Exercise prompt:
Quote the records that follow in full, leaving the pictures out.

Data for processing:
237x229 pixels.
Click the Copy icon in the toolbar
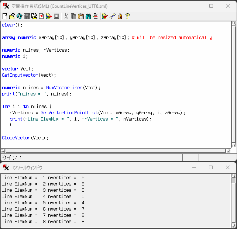[x=73, y=16]
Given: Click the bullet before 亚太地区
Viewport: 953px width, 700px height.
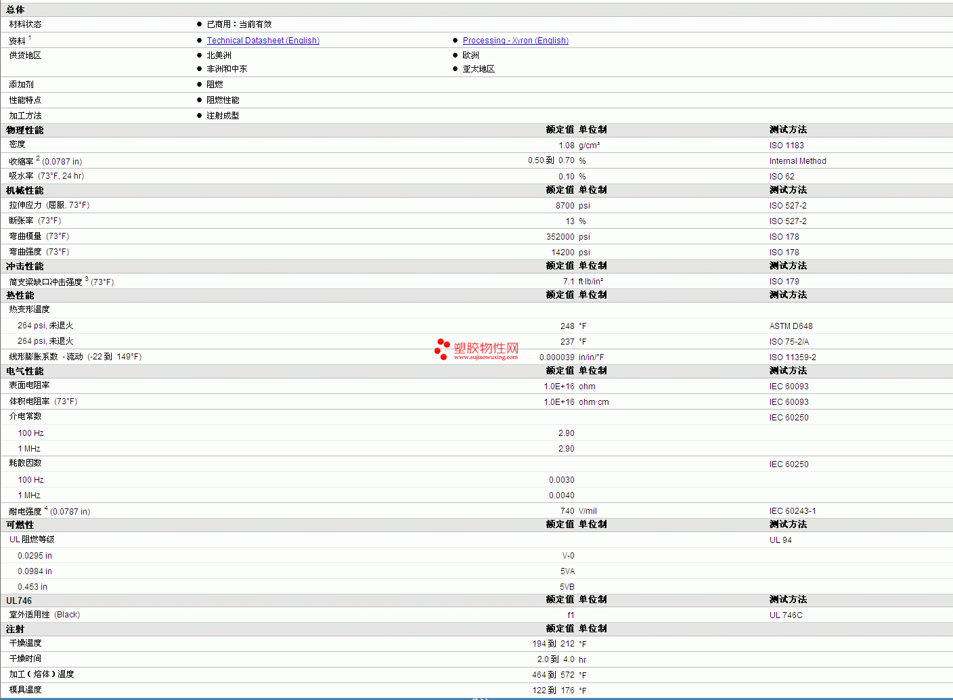Looking at the screenshot, I should pos(456,69).
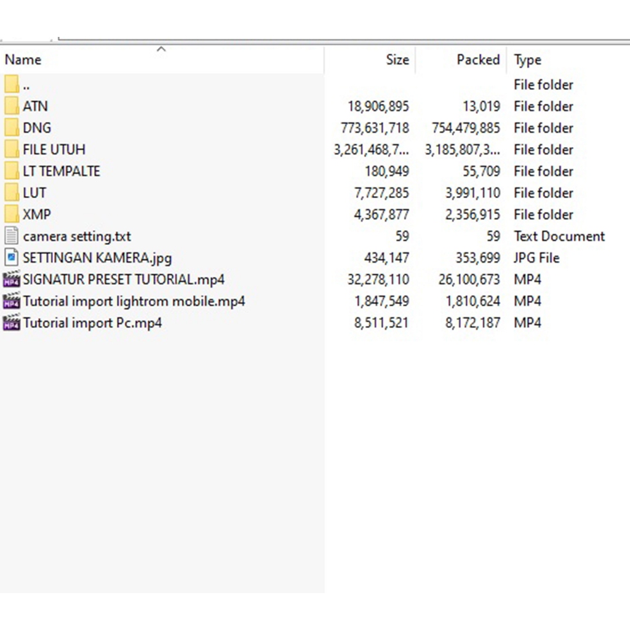Sort the list by Name column header
The height and width of the screenshot is (630, 630).
(x=23, y=60)
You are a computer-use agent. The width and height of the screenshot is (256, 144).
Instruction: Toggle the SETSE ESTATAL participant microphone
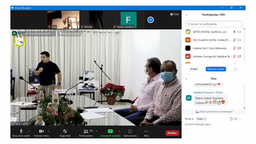point(234,32)
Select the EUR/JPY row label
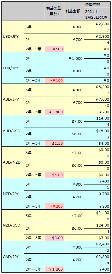 point(13,68)
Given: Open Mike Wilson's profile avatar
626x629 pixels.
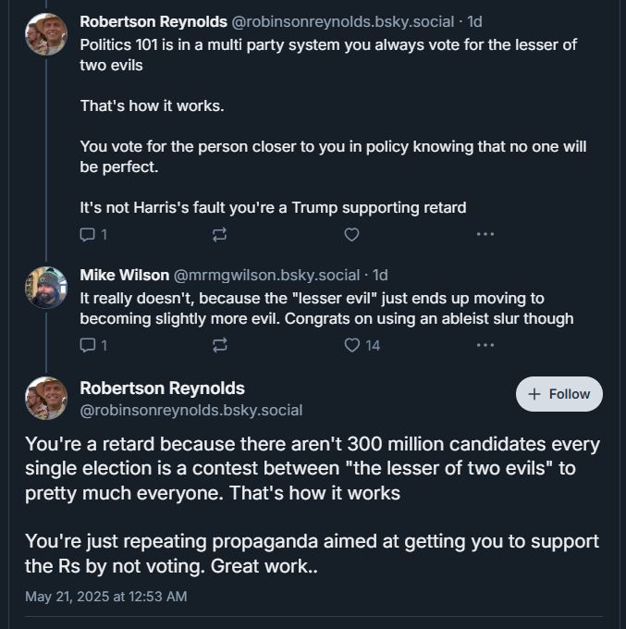Looking at the screenshot, I should click(46, 288).
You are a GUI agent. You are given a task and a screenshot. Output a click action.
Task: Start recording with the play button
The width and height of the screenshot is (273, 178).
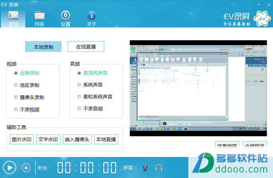click(10, 168)
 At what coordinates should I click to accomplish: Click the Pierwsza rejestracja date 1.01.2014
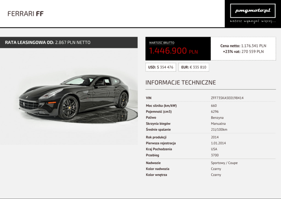[218, 143]
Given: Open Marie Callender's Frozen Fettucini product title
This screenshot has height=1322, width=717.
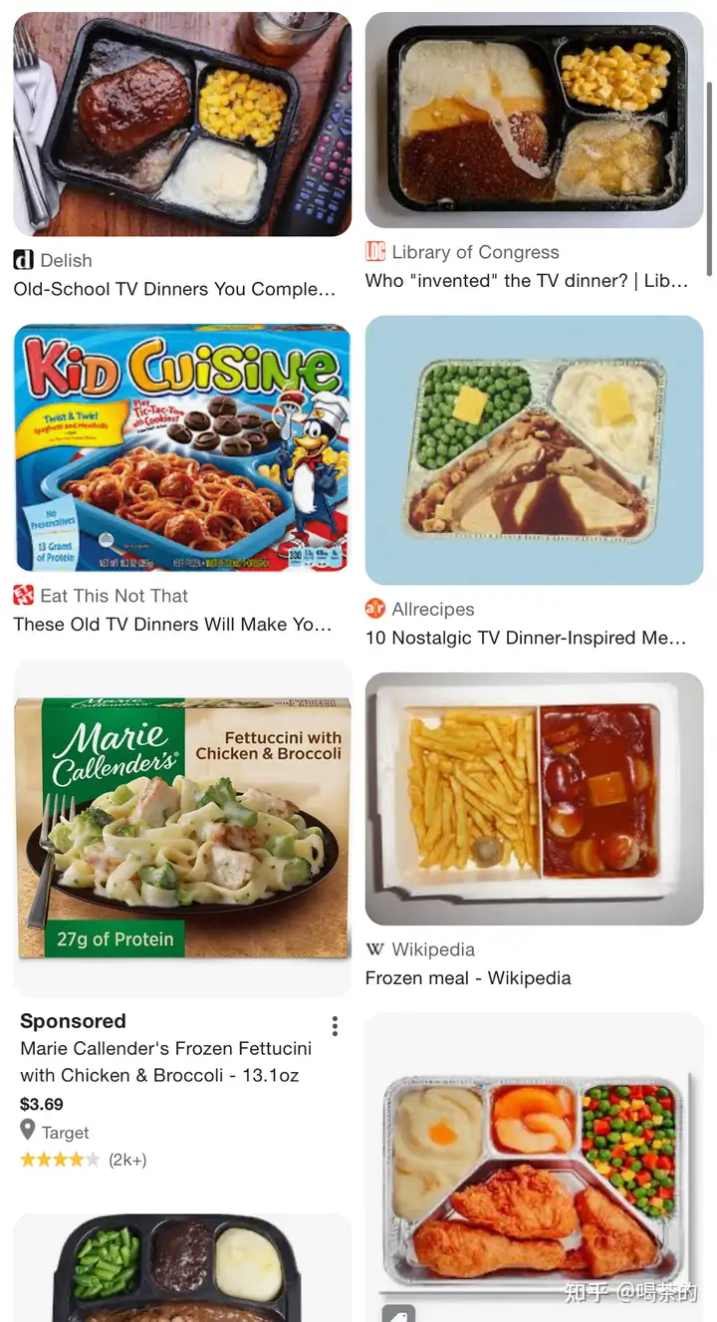Looking at the screenshot, I should tap(165, 1062).
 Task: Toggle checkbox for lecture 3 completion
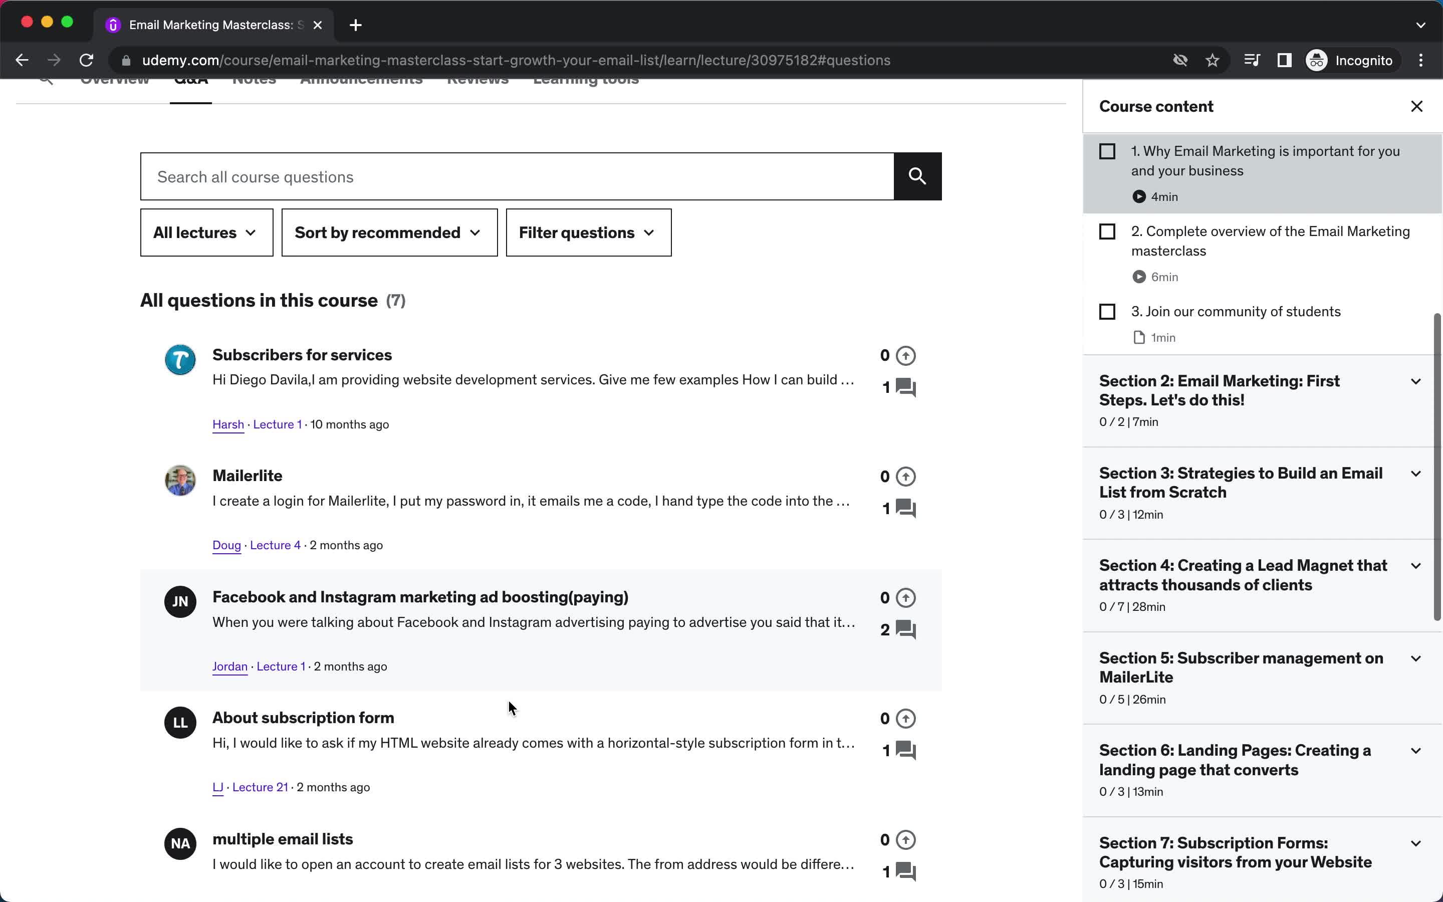(1106, 311)
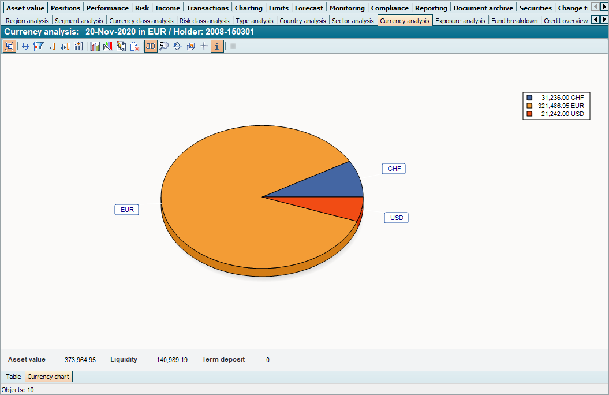Switch to the Table view tab
This screenshot has width=609, height=395.
(x=13, y=377)
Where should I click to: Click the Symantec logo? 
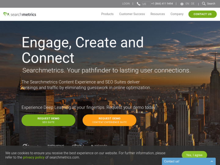point(32,146)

Answer to the problem:
237x229 pixels.
Click the Copy icon in the toolbar
[x=73, y=16]
Given: Click the bullet before 亚太地区
Viewport: 953px width, 700px height.
Looking at the screenshot, I should pos(456,69).
Sort the list by Name column header
The height and width of the screenshot is (630, 630).
(x=23, y=60)
You are a computer-use agent. The width and height of the screenshot is (256, 144).
Instruction: Toggle the SETSE ESTATAL participant microphone
point(234,32)
Select the EUR/JPY row label
 point(13,68)
Given: Open Mike Wilson's profile avatar
626x629 pixels.
Looking at the screenshot, I should click(46, 288).
You are a GUI agent. You are given a task and a screenshot. Output a click action.
Task: Start recording with the play button
The width and height of the screenshot is (273, 178).
click(10, 168)
 At what coordinates should I click to accomplish: Click the Pierwsza rejestracja date 1.01.2014
[218, 143]
Given: Open Marie Callender's Frozen Fettucini product title
This screenshot has height=1322, width=717.
Looking at the screenshot, I should tap(165, 1062).
 Task: Toggle checkbox for lecture 3 completion
(1106, 311)
Switch to the Table view tab
This screenshot has width=609, height=395.
(x=13, y=377)
Where should I click to: Click the Symantec logo? 
point(32,146)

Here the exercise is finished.